Dataset entries
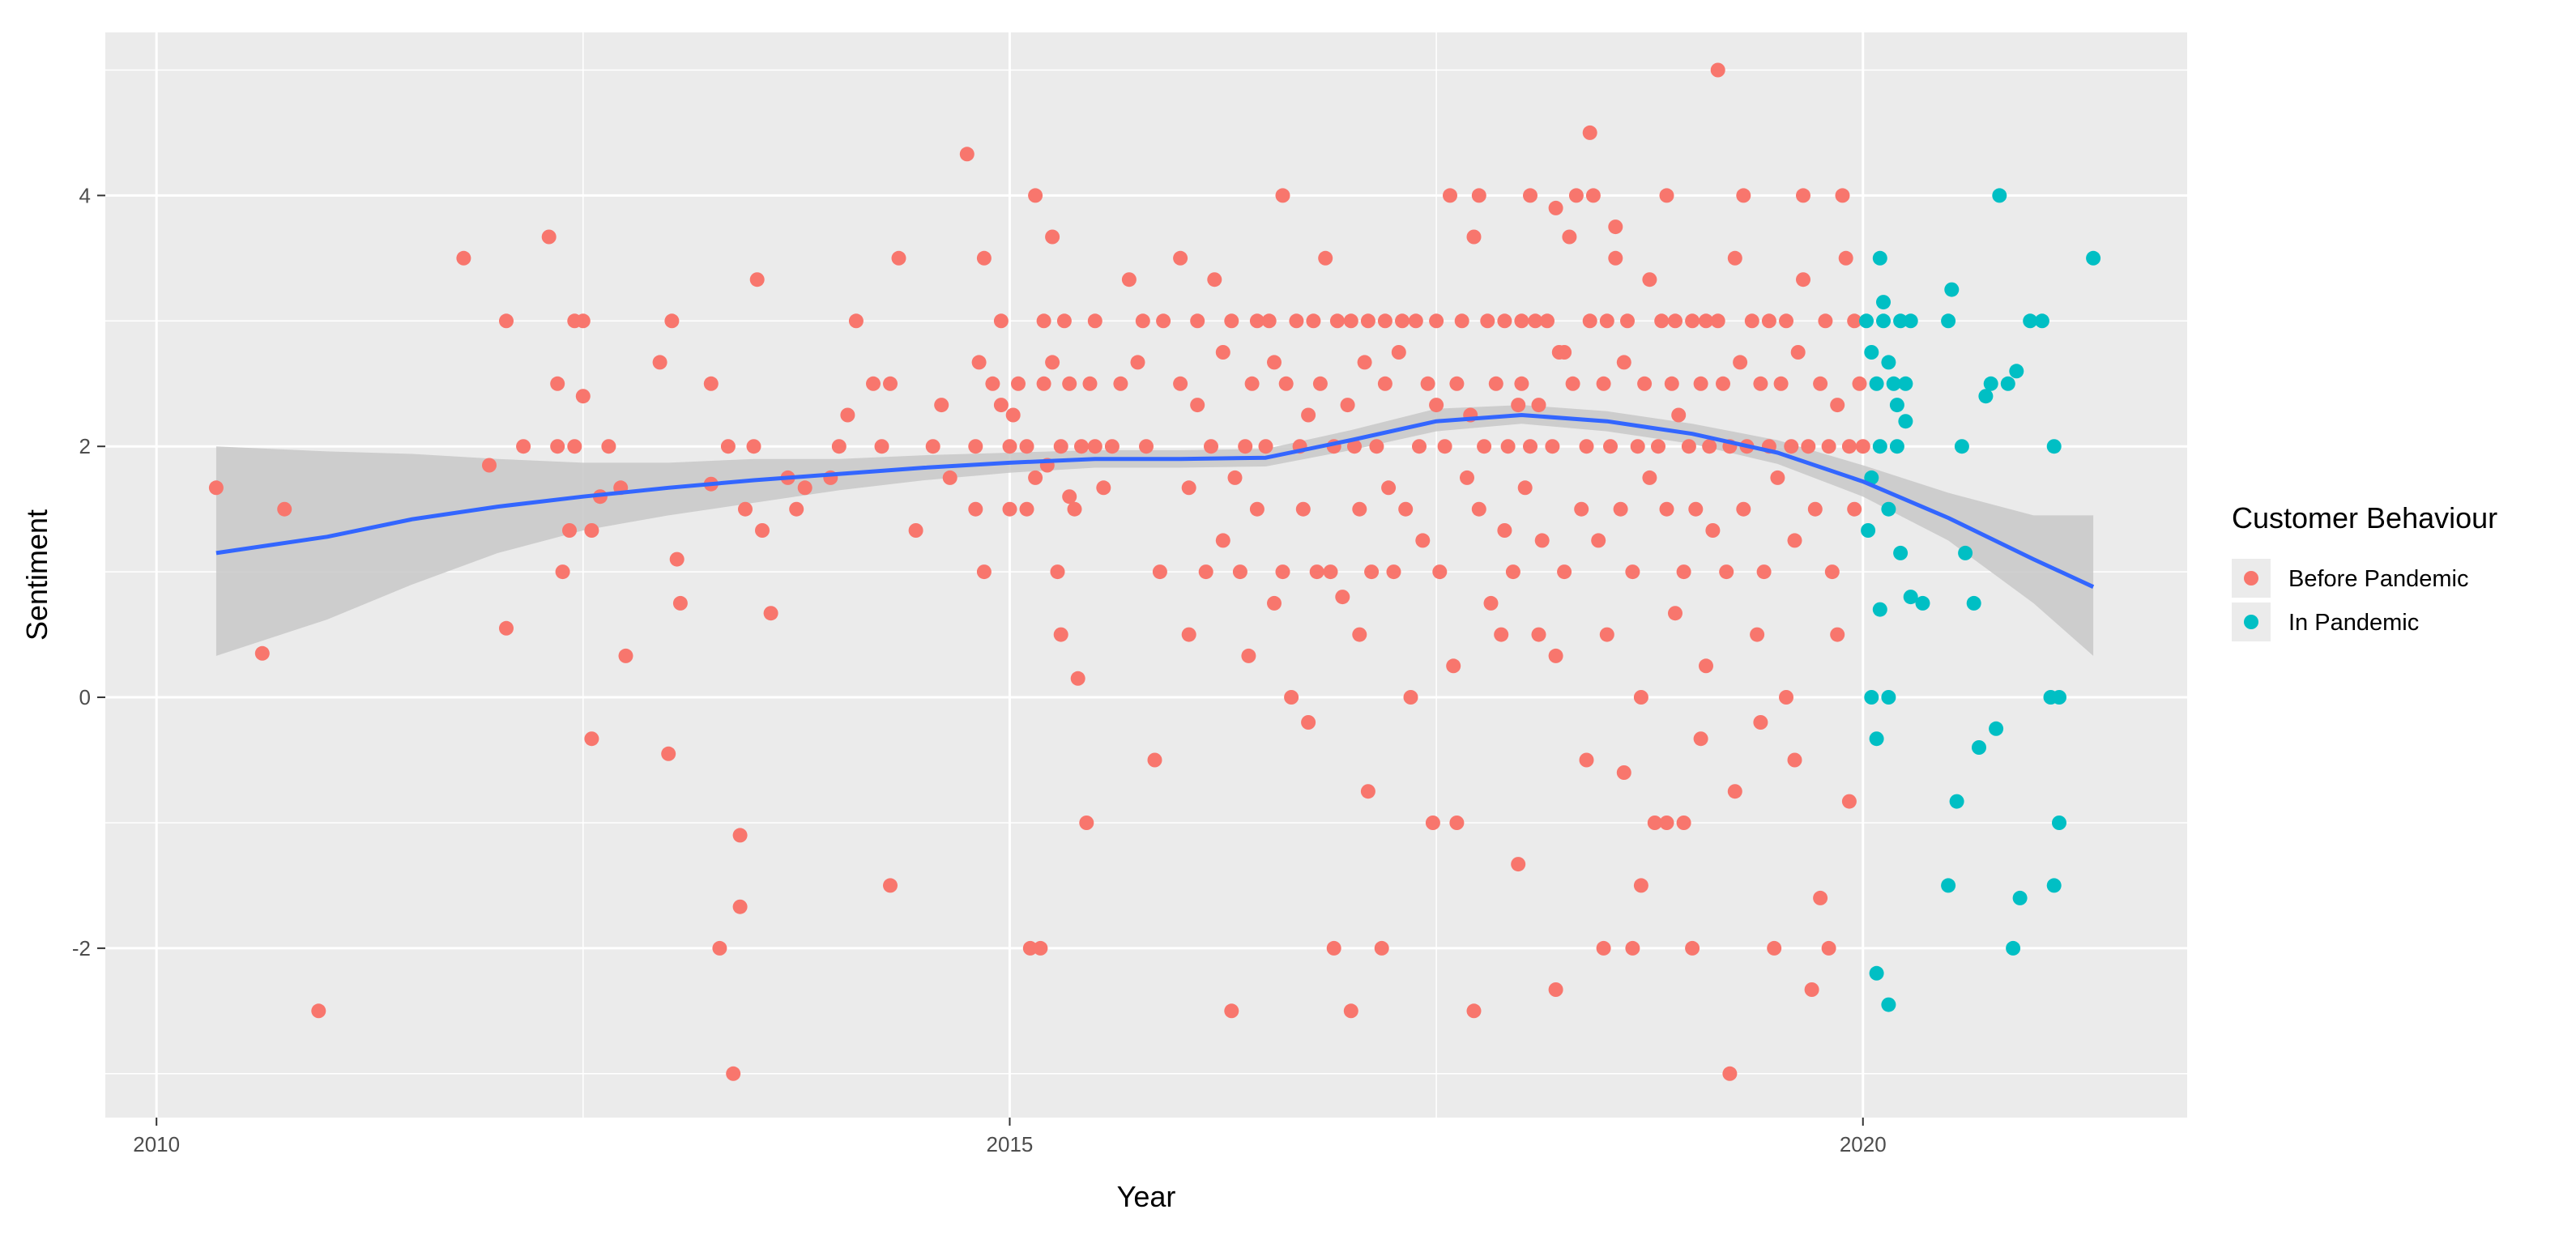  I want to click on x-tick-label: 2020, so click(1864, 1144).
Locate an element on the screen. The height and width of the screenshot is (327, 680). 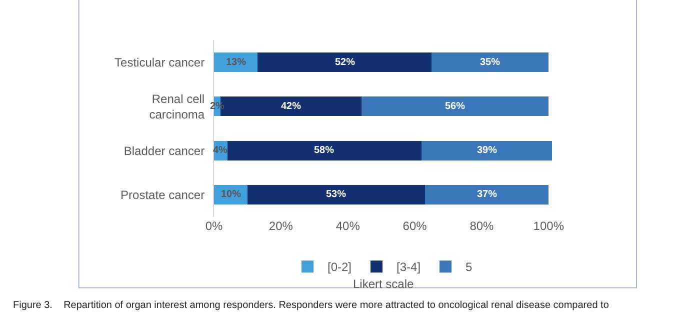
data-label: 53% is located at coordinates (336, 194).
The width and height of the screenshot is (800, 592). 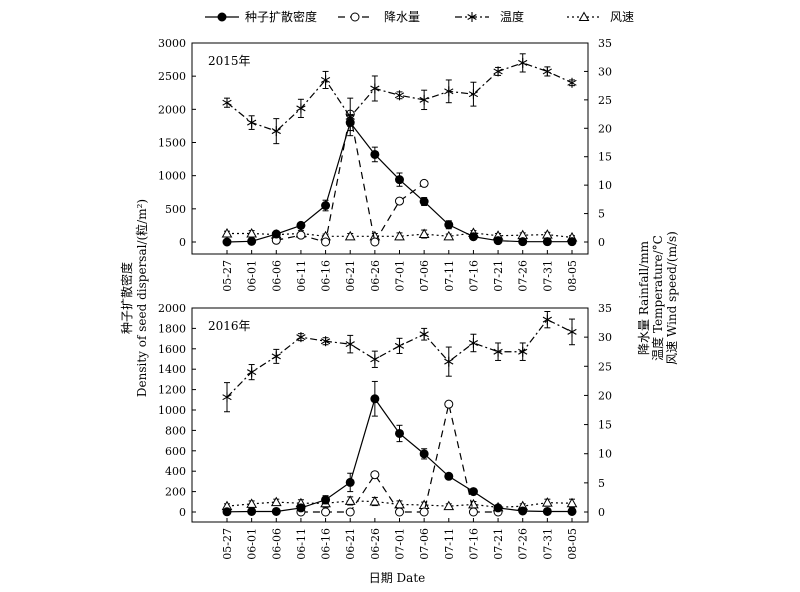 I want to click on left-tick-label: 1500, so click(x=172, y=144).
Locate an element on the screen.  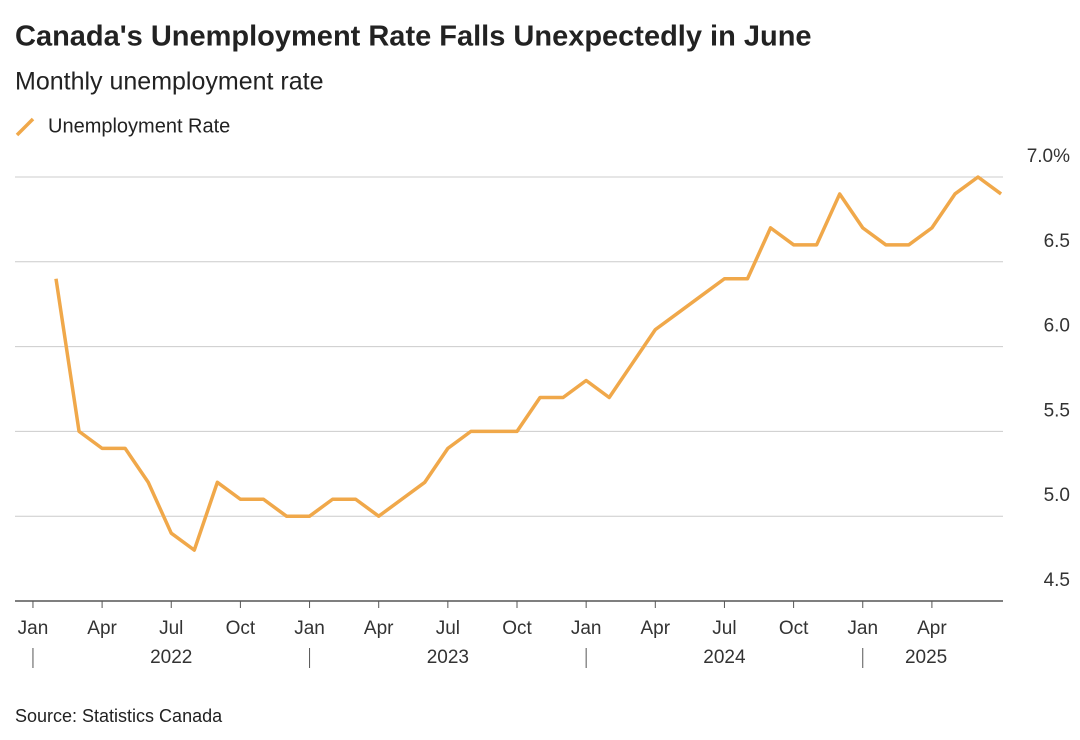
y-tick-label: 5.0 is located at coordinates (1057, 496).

Task requirements
Repeat the records word for word, from the start through the line containing "data-label: 53% is", including that line. Leave the pictures out.

Written reply
  I want to click on x-tick-label: 2020, so click(1864, 1144).
Locate an element on the screen. The height and width of the screenshot is (327, 680). 
data-label: 53% is located at coordinates (336, 194).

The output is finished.